- Born: 12 July 1929 Dublin, Ireland
- Died: 12 February 2006 (aged 76) Madrid, Spain
- Education: University College Dublin
- Occupations: Bohemian; Educationalist; Radical;
- Spouse: Gainor Crist ​ ​(m. 1952; died 1964)​

= Pamela O'Malley =

Pamela O'Malley (12 July 1929 – 12 February 2006) was an Irish-Spanish bohemian, educationalist and radical. She taught at the British School in Madrid until her retirement in 2003 and was also a member of the Spanish Communist Party. O'Malley was a co-founder of the Workers' Commissions's education branch and contributed to the passing of the General Assembly of the College of Doctors and Graduates of Madrid of the Alternative Public School in 1974. She worked to establish and develop the Madrid Education Union and the State Federation of the Workers' Commissions and was also involved in feminist and radical politics. The City Council of Madrid voted to name a thoroughfare in the city after O'Malley in February 2019.

==Early life==
On 12 July 1929, O'Malley was born in Dublin, Ireland, to the Limerick spirit, tea and wine importer Patrick O'Malley, and his wife Kathleen ( Bonass). Raised in Limerick, she had an elder brother and was a second cousin to Donogh O'Malley. She made her first visit to a sherry supplier in Spain in 1947, and was impressed at the country being more puritanical than Ireland. O'Malley went to University College Dublin, becoming friends with literary figures Brendan Behan and Kate O'Brien.

==Career==
She returned to Spain in 1953 and settled in Madrid. In the 1960s, O'Malley became a member of the Spanish Communist Party and co-established the illegal Workers' Commission's education branch, which was an underground trade union movement. She said she joined the Communist Party because it was the only one with sufficient organisation and coherence to establish "an effective underground opposition to Franco" and was impressed by its strategy to reconcile Spain and promote democracy as it wanted to avoid another Spanish Civil War. O'Malley was twice expelled from the party for her independent thinking, only to be readmitted. Her political activities saw her serve two prison sentences; while serving her sentence at Carabanchel Prison for distribution and possession of communist material, O'Malley taught fellow inmates to read and write.

She later became a member of the staff at the British School. Several of O'Malley's pupils were children of leading Franco government members, and she adopted dual Irish and Spanish nationality. She was a contributor to the passing and the approval of the General Assembly of the College of Doctors and Graduates of Madrid of the Alternative Public School in 1974. Following the restoration of democracy in Spain, O'Malley worked to establish and develop the Madrid Education Union and the State Federation of the Workers' Commissions. She continued to remain involved in feminist and radical politics, regularly taking part in street protests over impositions imposed on women by the Taliban in Afghanistan. O'Malley was one of several Eurocommunist activists to be expelled from the Spanish Communist Party in 1982. She joined in forming the United Left but did not always concur with their views and gradually became sympathetic to the Socialist Party.
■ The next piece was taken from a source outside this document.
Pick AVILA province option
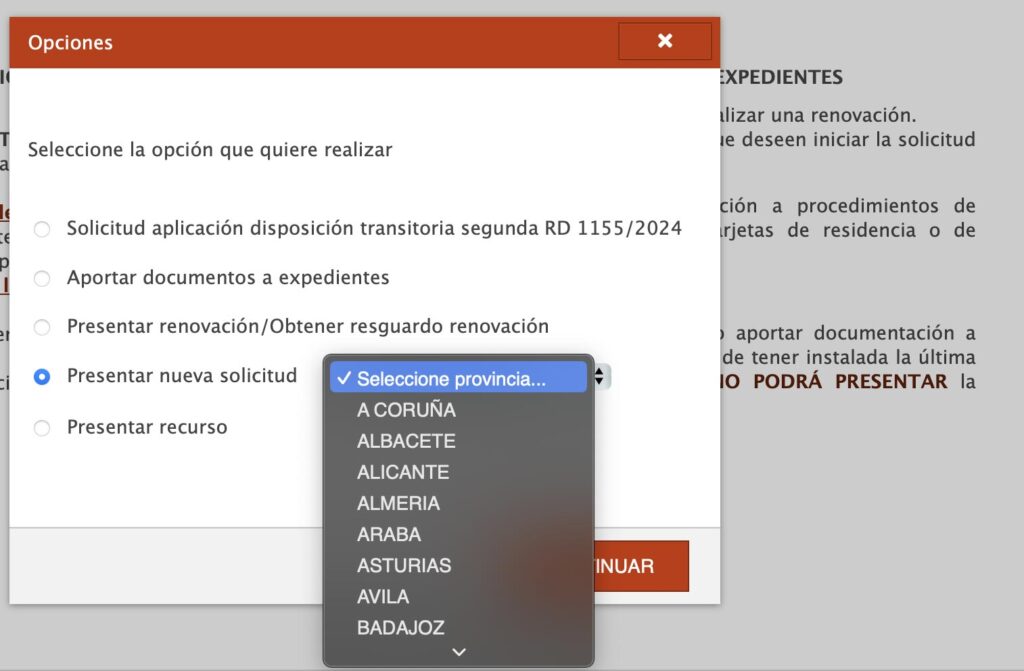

In 1995, O'Malley authored the doctoral thesis on the education movement under Franco that she completed in the United Kingdom. She also co-edited the book Education Reform in Democratic Spain with Oliver Boyd-Barrett. She retired from the British School in 2003. The following year, O'Malley received the Medal of Merit in Labour by the Ministry of Labour "for her work to further Spanish education." That same year, she was appointed President of the Assembly for Cooperation and Peace, a non-governmental organization promoting racial harmony between different races of children and constructing schools and undertaking other projects in the countries in the Third World. She was also a recipient of the Civil Order of Alfonso X, the Wise from the Ministry of Education.

==Personal life==

O'Malley was an avid bullring fan and was described as having "an encyclopaedic knowledge of the history and art of bullfighting." She was married the American divorcé Gainor Crist in Gibraltar in 1952. They did not have any children, and she did not remarry following Crist's death in 1964. On 12 February 2006, O'Malley died suddenly from a stroke in Madrid. A memorial service was held for her at the Irish Labour History Museum, Dublin, on 2 April.

==Personality and legacy==

The Irish Times wrote of her, "For her Irish friends, she will be remembered more for culture than politics, and most of all for her exuberant and generous sense of life." Seamus Heaney noted the aspect of O'Malley being "amicable, intellectually springy, intoxicatingly companionable Irishwoman, capable of banter and laughter but equally capable of passionate argument and advocacy." Manus O’Riordan said of her, "Pamela O’Malley’s own undying voice is the exuberant voice of the democratic Spain of today that she herself fought so courageously to bring about by peaceful methods of struggle." In February 2019, the City Council of Madrid voted to name a city thoroughfare Calle Pamela O'Malley after O'Malley, making her the second local women to be recognised this way on the Iberian Peninsula.